Under the Food and Drug Administration’s emergency-use authorization, the Johnson & Johnson vaccine is given as a single dose, unlike the two shots required for full immunization with the Pfizer-BioNTech and Moderna mRNA vaccines.
Results published this summer indicate that the Johnson & Johnson vaccine generates lasting amounts of antibodies able to target delta and other variants of concern. In June and July, when delta was ascendant, the effectiveness of the one-shot vaccine was 78% against observed C-19, according to a report published Thursday that has not yet gone through peer review.
A second dose, given 56 days later, further improves protection, the company said in a news release Tuesday. According to the company’s Ensemble 2 study, a Phase 3 randomized clinical trial, efficacy was 100% against severe or critical COVID-19 for two weeks after the booster. Efficacy against symptomatic disease in the United States was 94%.
Full data from that trial was not released, the company said, and will be submitted for publication in months.
Antibody levels, too, spiked after booster shots. People who received a Johnson & Johnson booster shot two months after vaccination had antibody levels four to six times higher, while the levels in people who had boosters at six months eventually rose 12-fold, the company said.

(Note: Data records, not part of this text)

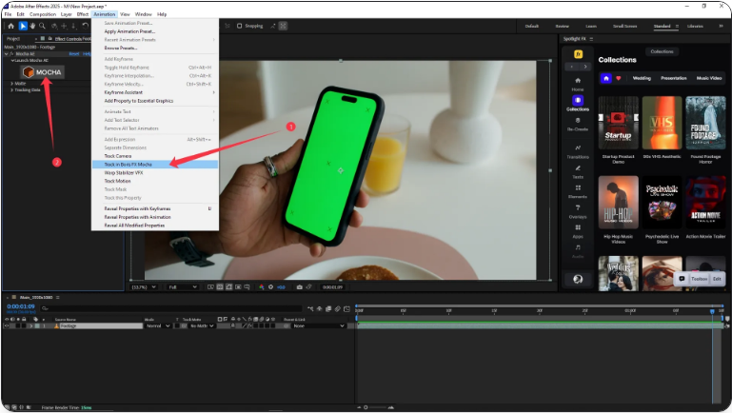
Task: Click the timeline current time indicator
Action: (712, 309)
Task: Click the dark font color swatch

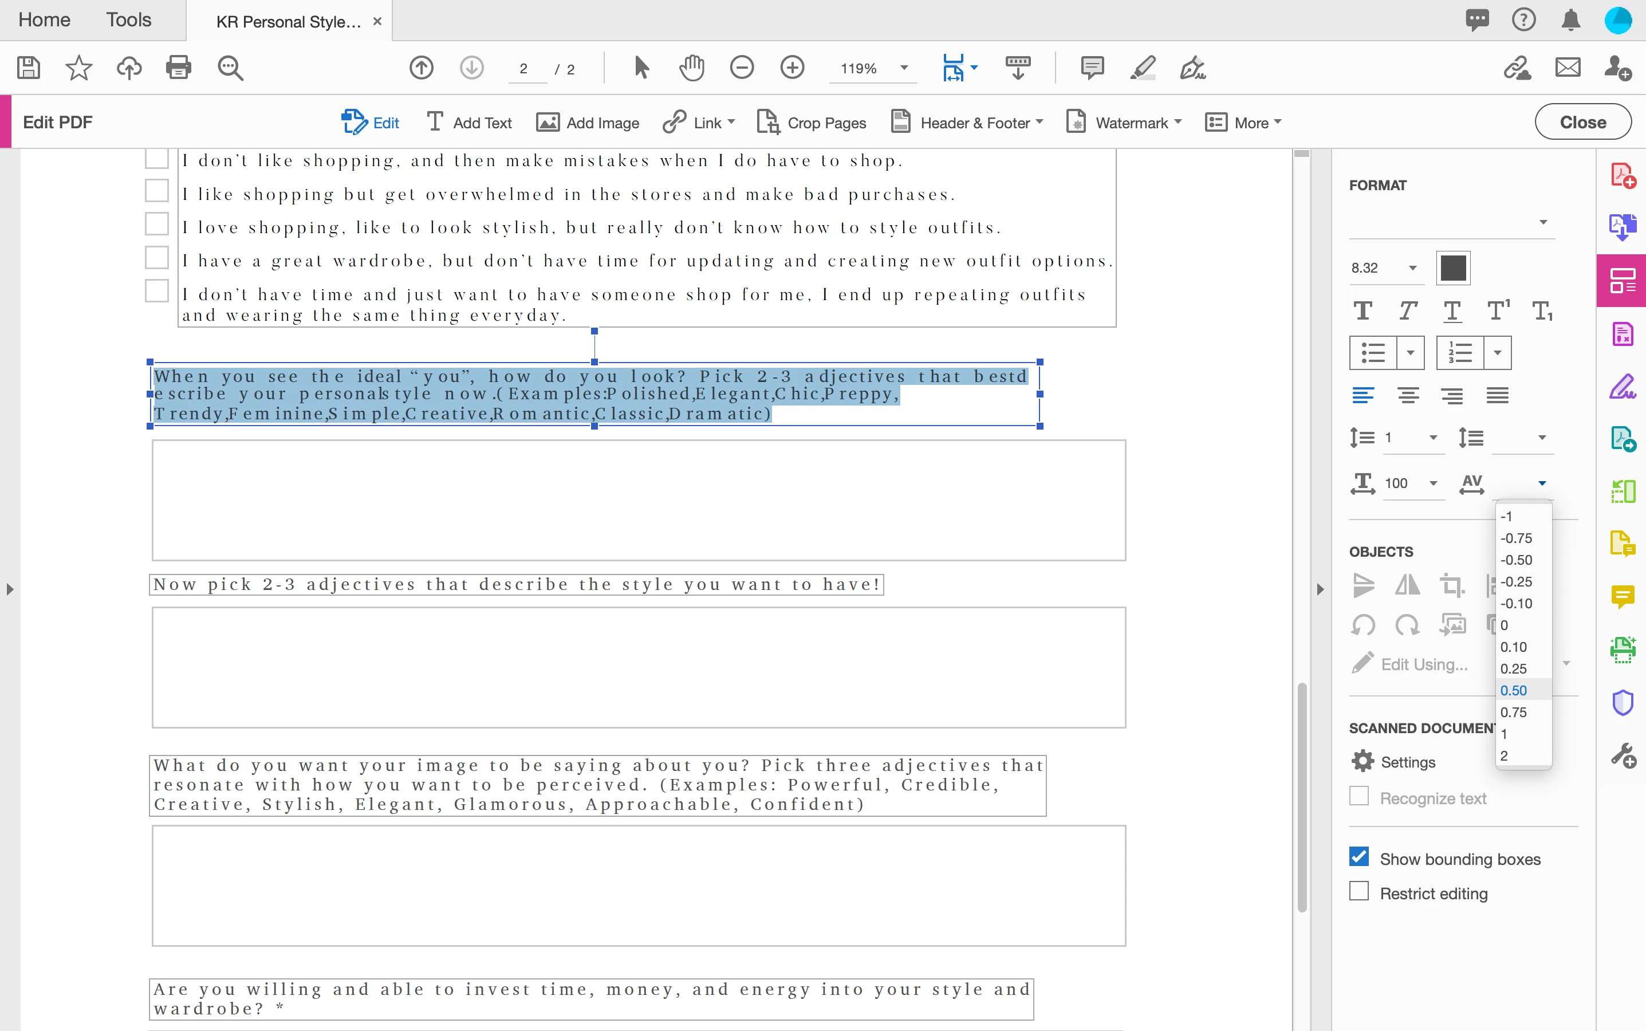Action: 1453,268
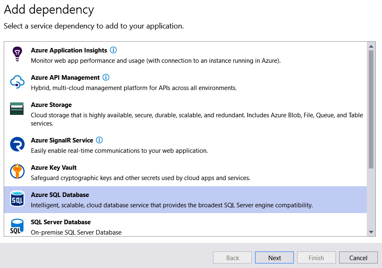
Task: Click the Azure SQL Database icon
Action: pos(17,199)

Regulators would have to authorize Johnson & Johnson booster shots before the public could receive them. On Sunday, National Institute of Allergy and Infectious Diseases Director Anthony Fauci told NBC News that the FDA review of second Johnson & Johnson shots, as well as Moderna boosters, is “a couple to a few weeks away. . . . We’re working on that right now to get the data to the FDA, so they can examine it and make a determination about the boosters for those people.”
Because it does not require a second appointment, the Johnson & Johnson vaccine had been sent to harder-to-reach communities soon after the shot became available. Nearly 15 million Americans received Johnson & Johnson doses, while about 166 million people have been fully vaccinated with the vaccines made by Pfizer-BioNTech and Moderna.